Exercise aim: Please retype the listing below without a single change.

■ ■ ■

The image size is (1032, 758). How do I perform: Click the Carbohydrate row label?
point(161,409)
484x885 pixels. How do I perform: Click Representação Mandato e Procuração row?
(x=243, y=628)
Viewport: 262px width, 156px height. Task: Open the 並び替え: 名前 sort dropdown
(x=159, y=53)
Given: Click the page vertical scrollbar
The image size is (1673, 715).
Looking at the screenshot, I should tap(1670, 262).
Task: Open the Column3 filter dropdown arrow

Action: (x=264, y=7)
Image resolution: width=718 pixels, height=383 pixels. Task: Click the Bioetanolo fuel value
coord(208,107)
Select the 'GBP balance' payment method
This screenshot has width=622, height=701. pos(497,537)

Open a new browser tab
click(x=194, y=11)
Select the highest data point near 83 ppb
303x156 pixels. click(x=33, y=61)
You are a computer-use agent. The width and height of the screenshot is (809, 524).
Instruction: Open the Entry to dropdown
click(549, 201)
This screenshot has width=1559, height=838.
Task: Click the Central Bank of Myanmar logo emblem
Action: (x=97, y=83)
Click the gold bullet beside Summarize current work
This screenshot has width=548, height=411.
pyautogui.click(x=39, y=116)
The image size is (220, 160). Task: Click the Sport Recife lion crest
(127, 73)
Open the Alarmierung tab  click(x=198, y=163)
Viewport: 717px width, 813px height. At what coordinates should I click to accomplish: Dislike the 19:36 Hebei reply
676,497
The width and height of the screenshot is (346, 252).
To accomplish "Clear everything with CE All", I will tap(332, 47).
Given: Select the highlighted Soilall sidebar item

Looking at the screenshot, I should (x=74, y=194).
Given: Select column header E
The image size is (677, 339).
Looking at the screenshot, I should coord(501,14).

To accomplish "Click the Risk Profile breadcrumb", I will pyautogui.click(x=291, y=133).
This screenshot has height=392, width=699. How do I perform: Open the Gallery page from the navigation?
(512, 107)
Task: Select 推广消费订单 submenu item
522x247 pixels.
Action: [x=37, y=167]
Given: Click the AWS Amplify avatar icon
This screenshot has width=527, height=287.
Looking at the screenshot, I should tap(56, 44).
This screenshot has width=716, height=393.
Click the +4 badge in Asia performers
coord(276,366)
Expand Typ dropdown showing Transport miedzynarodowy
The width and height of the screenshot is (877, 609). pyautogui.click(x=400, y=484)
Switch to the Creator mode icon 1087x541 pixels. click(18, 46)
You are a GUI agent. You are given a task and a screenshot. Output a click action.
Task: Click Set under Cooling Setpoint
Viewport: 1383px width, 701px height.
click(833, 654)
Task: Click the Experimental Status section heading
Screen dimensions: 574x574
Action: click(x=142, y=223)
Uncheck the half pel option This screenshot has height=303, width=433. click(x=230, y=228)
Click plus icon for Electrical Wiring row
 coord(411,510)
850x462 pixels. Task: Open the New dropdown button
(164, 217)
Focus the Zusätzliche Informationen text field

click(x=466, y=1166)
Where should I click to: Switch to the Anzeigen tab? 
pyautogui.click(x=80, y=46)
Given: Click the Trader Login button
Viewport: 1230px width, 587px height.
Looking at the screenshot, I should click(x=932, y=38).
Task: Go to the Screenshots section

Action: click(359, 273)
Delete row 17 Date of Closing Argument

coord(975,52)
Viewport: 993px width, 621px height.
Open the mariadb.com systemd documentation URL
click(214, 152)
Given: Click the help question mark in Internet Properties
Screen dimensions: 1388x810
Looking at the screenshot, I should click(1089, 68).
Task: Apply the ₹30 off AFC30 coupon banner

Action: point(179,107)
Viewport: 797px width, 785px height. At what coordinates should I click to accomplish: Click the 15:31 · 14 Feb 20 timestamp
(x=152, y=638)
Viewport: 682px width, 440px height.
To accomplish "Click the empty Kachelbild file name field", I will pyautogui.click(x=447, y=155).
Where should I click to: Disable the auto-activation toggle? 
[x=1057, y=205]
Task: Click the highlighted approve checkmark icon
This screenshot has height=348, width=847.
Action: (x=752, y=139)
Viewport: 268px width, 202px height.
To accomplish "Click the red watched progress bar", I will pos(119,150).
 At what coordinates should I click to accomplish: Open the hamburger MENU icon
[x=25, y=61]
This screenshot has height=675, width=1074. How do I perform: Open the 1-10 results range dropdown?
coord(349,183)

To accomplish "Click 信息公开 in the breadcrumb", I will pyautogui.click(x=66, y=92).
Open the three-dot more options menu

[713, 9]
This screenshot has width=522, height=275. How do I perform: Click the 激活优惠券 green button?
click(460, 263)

■ ■ ■

Task answer:
The image size is (1032, 758). How do I perform: Click the Carbohydrate row label?
point(161,409)
484x885 pixels. How do I perform: Click Representação Mandato e Procuração row?
(x=243, y=628)
Viewport: 262px width, 156px height. Task: Open the 並び替え: 名前 sort dropdown
(x=159, y=53)
Given: Click the page vertical scrollbar
The image size is (1673, 715).
Looking at the screenshot, I should tap(1670, 262).
Task: Open the Column3 filter dropdown arrow

Action: (x=264, y=7)
Image resolution: width=718 pixels, height=383 pixels. Task: Click the Bioetanolo fuel value
coord(208,107)
Select the 'GBP balance' payment method
This screenshot has width=622, height=701. pos(497,537)

Open a new browser tab
click(x=194, y=11)
Select the highest data point near 83 ppb
303x156 pixels. click(x=33, y=61)
You are a computer-use agent. The width and height of the screenshot is (809, 524).
Instruction: Open the Entry to dropdown
click(549, 201)
This screenshot has width=1559, height=838.
Task: Click the Central Bank of Myanmar logo emblem
Action: (x=97, y=83)
Click the gold bullet beside Summarize current work
This screenshot has width=548, height=411.
pyautogui.click(x=39, y=116)
The image size is (220, 160). Task: Click the Sport Recife lion crest
(127, 73)
Open the Alarmierung tab  click(x=198, y=163)
Viewport: 717px width, 813px height. At what coordinates should I click to accomplish: Dislike the 19:36 Hebei reply
676,497
The width and height of the screenshot is (346, 252).
To accomplish "Clear everything with CE All", I will tap(332, 47).
Given: Select the highlighted Soilall sidebar item

Looking at the screenshot, I should (x=74, y=194).
Given: Select column header E
The image size is (677, 339).
Looking at the screenshot, I should coord(501,14).

To accomplish "Click the Risk Profile breadcrumb", I will pyautogui.click(x=291, y=133).
This screenshot has height=392, width=699. How do I perform: Open the Gallery page from the navigation?
(512, 107)
Task: Select 推广消费订单 submenu item
522x247 pixels.
Action: [x=37, y=167]
Given: Click the AWS Amplify avatar icon
This screenshot has width=527, height=287.
Looking at the screenshot, I should tap(56, 44).
This screenshot has width=716, height=393.
Click the +4 badge in Asia performers
coord(276,366)
Expand Typ dropdown showing Transport miedzynarodowy
The width and height of the screenshot is (877, 609). pyautogui.click(x=400, y=484)
Switch to the Creator mode icon 1087x541 pixels. click(18, 46)
You are a GUI agent. You are given a task and a screenshot. Output a click action.
Task: Click Set under Cooling Setpoint
Viewport: 1383px width, 701px height.
click(833, 654)
Task: Click the Experimental Status section heading
Screen dimensions: 574x574
Action: click(x=142, y=223)
Uncheck the half pel option This screenshot has height=303, width=433. click(x=230, y=228)
Click plus icon for Electrical Wiring row
 coord(411,510)
850x462 pixels. Task: Open the New dropdown button
(164, 217)
Focus the Zusätzliche Informationen text field

click(x=466, y=1166)
Where should I click to: Switch to the Anzeigen tab? 
pyautogui.click(x=80, y=46)
Given: Click the Trader Login button
Viewport: 1230px width, 587px height.
Looking at the screenshot, I should click(x=932, y=38).
Task: Go to the Screenshots section

Action: click(359, 273)
Delete row 17 Date of Closing Argument

coord(975,52)
Viewport: 993px width, 621px height.
Open the mariadb.com systemd documentation URL
click(214, 152)
Given: Click the help question mark in Internet Properties
Screen dimensions: 1388x810
Looking at the screenshot, I should click(1089, 68).
Task: Apply the ₹30 off AFC30 coupon banner

Action: point(179,107)
Viewport: 797px width, 785px height. At what coordinates should I click to accomplish: Click the 15:31 · 14 Feb 20 timestamp
(x=152, y=638)
Viewport: 682px width, 440px height.
To accomplish "Click the empty Kachelbild file name field", I will pyautogui.click(x=447, y=155).
Where should I click to: Disable the auto-activation toggle? 
[x=1057, y=205]
Task: Click the highlighted approve checkmark icon
This screenshot has height=348, width=847.
Action: (x=752, y=139)
Viewport: 268px width, 202px height.
To accomplish "Click the red watched progress bar", I will pos(119,150).
 At what coordinates should I click to accomplish: Open the hamburger MENU icon
[x=25, y=61]
This screenshot has height=675, width=1074. How do I perform: Open the 1-10 results range dropdown?
coord(349,183)

To accomplish "Click 信息公开 in the breadcrumb", I will pyautogui.click(x=66, y=92).
Open the three-dot more options menu

[713, 9]
This screenshot has width=522, height=275. How do I perform: Click the 激活优惠券 green button?
click(460, 263)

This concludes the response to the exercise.